Core Concepts
ニューラルタンジェント核は、非多項式活性化関数を持つ任意の深さのフィードフォワードニューラルネットワークに対して、厳密に正定値である。
Abstract
本論文では、ニューラルタンジェント核(NTK)の正定値性に関する新しい結果を示している。
まず、バイアス付きのフィードフォワードニューラルネットワークについて、任意の深さL≥2に対して、連続かつ非多項式の活性化関数σを持つ場合、NTKが厳密に正定値であることを示した。
次に、バイアスのないフィードフォワードニューラルネットワークについて、同様の条件の下で、訓練データが互いに非比例であれば、NTKが厳密に正定値であることを示した。
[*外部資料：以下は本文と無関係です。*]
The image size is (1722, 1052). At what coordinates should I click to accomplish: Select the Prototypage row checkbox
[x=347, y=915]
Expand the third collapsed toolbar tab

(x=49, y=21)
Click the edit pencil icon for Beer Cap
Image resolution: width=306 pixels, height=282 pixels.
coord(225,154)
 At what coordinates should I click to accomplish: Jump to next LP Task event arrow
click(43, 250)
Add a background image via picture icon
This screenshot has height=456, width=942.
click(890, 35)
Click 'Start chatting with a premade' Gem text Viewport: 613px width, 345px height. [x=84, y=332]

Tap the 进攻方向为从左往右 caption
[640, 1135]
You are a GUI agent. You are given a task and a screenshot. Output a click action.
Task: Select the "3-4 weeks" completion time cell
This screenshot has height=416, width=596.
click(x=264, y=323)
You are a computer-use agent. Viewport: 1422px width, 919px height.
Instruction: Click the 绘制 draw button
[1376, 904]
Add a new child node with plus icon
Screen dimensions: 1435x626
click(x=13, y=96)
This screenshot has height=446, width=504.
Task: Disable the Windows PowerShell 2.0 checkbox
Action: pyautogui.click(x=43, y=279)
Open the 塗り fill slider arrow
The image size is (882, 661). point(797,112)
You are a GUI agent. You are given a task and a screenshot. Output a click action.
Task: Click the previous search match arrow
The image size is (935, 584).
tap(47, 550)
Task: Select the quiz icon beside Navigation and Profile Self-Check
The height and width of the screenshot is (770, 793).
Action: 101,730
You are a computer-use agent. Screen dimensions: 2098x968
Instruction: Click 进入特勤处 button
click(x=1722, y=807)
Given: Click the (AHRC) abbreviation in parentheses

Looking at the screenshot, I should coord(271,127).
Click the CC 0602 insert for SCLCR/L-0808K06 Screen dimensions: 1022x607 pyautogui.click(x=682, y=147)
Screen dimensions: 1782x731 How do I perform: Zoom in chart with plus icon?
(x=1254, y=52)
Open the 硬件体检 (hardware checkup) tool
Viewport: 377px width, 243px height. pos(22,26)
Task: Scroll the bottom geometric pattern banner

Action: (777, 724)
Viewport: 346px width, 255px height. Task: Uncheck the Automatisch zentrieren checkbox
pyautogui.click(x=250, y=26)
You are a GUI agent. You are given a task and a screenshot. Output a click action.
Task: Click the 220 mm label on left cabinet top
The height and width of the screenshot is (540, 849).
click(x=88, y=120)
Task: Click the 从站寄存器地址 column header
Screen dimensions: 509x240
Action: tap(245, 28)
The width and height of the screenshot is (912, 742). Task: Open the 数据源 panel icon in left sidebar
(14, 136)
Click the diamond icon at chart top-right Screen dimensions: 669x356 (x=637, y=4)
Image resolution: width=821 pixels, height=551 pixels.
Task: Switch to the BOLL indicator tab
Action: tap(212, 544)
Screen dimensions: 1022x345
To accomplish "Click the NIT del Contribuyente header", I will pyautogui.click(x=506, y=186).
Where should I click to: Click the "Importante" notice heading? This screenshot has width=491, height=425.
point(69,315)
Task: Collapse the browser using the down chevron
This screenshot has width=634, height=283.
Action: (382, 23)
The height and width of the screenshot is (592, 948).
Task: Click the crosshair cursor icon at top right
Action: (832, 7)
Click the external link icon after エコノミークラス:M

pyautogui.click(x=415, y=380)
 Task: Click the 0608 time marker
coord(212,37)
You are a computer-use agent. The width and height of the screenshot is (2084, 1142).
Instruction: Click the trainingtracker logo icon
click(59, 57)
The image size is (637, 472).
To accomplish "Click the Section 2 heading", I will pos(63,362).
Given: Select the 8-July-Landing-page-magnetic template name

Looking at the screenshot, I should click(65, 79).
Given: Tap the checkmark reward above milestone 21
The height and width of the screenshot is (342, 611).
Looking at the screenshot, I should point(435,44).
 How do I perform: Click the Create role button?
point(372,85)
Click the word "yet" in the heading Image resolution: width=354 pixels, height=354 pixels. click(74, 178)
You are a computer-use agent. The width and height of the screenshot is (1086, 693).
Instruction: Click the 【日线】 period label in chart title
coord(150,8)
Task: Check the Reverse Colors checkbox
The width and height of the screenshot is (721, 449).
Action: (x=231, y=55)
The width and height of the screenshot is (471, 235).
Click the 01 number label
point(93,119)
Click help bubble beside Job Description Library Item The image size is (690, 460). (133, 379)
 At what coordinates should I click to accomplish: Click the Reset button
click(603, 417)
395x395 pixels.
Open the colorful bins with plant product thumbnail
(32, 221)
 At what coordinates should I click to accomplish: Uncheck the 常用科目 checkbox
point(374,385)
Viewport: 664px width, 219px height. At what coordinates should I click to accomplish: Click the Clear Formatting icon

これらの結果は、ニューラルネットワークの学習動態と汎化性能に重要な影響を持つNTKの正定値性に関する従来の部分的な結果を大幅に一般化したものである。
証明の鍵となるのは、多項式関数の新しい特徴付けである。具体的には、ある条件の下で、連続関数が多項式であることを示した。この結果は数学的にも独立した価値を持つと考えられる。
Stats
ニューラルタンジェント核は、十分に広いニューラルネットワークの学習能力と汎化性能に直接関係する。
ニューラルタンジェント核が正定値であれば、勾配降下法によって訓練誤差を0まで減らすことができる。
Quotes
"ニューラルタンジェント核の正定値性は、機械学習において基本的な概念となっている。"
"本研究の目的は、ニューラルタンジェント核の正定値性に関する鋭い結果を得ることである。"